National Catholic Bioethics Center
- Headquarters: Philadelphia, Pennsylvania
- President: John A. Di Camillo
- Website: https://ncbcenter.org

= National Catholic Bioethics Center =

Conservative Catholic think tank

The National Catholic Bioethics Center (NCBC) is a not-for-profit research center located in Philadelphia, Pennsylvania, after previous locations in St. Louis (1972–1985) and Boston (1985–2004). Its mission is "to uphold the dignity of the human person in health care and biomedical research, thereby sharing in the ministry of Jesus Christ and his Church." The chairman of the Board of Directors is Gregory M. Aymond, Archbishop of New Orleans. The organization publishes Ethics & Medics monthly and The National Catholic Bioethics Quarterly, as well as books including the Handbook on Critical Life Issues.

== Activities ==
The founding president of the NCBC was Albert S. Moraczewski, O.P. The staff of professional ethicists responds to hundreds of requests each year for advice on moral issues of concern to Catholics and other interested parties, via e-mail, phone, and letter. The Ph.D. ethicists include John M. Haas, Rev. Tadeusz Pacholczyk, and Marie T. Hilliard. The organization also provides moral analysis to the offices of the United States Conference of Catholic Bishops (USCCB) and to the dicasteries of the Holy See (Vatican), although the organization is not itself governed or funded by the Catholic Church.

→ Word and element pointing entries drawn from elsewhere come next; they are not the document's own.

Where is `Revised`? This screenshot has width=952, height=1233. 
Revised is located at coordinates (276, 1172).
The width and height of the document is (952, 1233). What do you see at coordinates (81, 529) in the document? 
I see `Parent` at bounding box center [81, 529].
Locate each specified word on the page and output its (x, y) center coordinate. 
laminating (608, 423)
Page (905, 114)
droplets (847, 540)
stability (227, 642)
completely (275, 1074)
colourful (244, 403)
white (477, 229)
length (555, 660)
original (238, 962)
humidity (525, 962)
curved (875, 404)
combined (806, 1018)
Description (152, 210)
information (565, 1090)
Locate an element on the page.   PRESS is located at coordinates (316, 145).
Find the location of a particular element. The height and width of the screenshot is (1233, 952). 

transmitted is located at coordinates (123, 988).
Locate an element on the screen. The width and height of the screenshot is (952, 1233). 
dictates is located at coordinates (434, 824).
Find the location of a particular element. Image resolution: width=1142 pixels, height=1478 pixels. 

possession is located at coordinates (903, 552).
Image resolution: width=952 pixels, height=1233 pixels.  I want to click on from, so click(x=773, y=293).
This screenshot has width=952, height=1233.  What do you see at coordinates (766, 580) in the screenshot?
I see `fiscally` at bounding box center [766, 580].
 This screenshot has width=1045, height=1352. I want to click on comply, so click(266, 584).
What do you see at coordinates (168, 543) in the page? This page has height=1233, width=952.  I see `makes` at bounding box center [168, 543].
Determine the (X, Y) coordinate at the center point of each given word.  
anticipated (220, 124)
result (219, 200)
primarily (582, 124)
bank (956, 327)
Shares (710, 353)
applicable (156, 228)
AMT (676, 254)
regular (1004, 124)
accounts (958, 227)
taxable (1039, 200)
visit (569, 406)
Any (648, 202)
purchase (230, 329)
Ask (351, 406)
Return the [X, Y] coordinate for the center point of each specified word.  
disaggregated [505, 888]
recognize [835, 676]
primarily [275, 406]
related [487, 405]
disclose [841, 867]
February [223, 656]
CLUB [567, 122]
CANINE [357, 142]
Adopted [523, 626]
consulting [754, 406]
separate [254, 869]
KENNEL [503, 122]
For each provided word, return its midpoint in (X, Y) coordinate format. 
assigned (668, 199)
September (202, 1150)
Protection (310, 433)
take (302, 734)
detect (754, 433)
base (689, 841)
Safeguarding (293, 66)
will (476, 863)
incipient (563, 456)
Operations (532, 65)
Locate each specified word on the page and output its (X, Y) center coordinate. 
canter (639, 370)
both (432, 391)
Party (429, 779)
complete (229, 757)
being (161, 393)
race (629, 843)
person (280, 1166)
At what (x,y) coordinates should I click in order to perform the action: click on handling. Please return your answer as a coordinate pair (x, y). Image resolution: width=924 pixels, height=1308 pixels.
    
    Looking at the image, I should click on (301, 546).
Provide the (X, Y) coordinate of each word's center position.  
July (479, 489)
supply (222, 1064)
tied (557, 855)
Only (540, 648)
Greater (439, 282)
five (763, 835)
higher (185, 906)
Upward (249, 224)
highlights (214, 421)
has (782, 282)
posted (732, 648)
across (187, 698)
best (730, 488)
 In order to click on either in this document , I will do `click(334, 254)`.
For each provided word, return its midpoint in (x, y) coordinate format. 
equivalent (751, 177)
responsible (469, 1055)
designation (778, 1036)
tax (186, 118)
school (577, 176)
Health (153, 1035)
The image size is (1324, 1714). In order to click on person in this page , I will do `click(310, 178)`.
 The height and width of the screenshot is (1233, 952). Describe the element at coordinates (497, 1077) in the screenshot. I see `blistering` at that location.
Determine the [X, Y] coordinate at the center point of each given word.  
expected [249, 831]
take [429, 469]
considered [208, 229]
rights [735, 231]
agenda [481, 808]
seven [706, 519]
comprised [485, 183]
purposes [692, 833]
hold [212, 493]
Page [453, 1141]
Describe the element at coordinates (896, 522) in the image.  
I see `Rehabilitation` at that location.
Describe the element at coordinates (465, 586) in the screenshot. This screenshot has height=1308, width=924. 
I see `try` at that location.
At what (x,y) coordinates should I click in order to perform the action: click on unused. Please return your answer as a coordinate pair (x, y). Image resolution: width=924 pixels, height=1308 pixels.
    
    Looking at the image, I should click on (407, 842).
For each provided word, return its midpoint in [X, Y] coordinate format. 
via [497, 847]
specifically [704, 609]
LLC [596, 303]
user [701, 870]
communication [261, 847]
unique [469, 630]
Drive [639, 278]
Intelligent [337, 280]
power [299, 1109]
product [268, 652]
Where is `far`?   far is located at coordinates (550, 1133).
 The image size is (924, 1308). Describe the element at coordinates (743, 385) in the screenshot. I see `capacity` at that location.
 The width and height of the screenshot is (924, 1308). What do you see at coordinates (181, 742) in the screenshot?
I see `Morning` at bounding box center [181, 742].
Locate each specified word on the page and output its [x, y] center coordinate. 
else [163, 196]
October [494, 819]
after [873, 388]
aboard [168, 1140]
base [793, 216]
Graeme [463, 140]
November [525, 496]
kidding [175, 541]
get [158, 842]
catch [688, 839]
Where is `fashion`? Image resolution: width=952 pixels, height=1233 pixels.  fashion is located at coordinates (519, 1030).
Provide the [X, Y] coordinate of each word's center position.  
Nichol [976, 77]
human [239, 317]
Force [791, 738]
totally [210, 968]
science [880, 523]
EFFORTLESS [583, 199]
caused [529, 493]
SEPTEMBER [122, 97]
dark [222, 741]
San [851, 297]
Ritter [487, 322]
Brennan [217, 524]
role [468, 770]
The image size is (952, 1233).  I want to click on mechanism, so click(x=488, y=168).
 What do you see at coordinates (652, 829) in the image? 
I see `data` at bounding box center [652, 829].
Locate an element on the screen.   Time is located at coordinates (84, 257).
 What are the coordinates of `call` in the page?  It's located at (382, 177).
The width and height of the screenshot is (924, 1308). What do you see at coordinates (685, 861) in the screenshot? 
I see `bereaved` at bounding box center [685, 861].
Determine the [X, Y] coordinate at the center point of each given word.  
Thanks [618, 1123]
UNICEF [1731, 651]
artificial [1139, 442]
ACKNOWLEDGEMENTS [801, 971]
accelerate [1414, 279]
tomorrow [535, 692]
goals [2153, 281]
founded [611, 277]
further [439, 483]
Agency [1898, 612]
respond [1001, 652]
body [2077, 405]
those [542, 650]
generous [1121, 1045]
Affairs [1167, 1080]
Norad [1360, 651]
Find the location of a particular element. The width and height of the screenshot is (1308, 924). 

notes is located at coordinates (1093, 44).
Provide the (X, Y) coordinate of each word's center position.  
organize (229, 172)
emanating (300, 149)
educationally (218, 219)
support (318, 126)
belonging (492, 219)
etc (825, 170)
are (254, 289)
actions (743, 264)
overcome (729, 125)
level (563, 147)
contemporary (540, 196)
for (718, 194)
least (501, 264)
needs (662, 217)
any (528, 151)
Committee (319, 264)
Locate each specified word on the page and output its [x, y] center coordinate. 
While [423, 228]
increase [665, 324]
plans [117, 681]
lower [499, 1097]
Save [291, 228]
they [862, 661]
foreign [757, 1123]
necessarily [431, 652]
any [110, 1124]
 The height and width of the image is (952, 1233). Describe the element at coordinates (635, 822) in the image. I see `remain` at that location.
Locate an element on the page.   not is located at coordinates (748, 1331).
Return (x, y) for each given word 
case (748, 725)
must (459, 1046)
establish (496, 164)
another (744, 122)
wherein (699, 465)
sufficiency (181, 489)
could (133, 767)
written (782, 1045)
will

The activities of the NCBC include education, publications, research, and public policy. The education department administers "The National Catholic Certification Program in Health Care Ethics", a year-long distance learning program that educates candidates in the fundamentals of Catholic medical-moral teaching. The program gives special emphasis to Ethical and Religious Directives for Catholic Health Care Services, a USCCB document designed to guide Catholic health care institutions.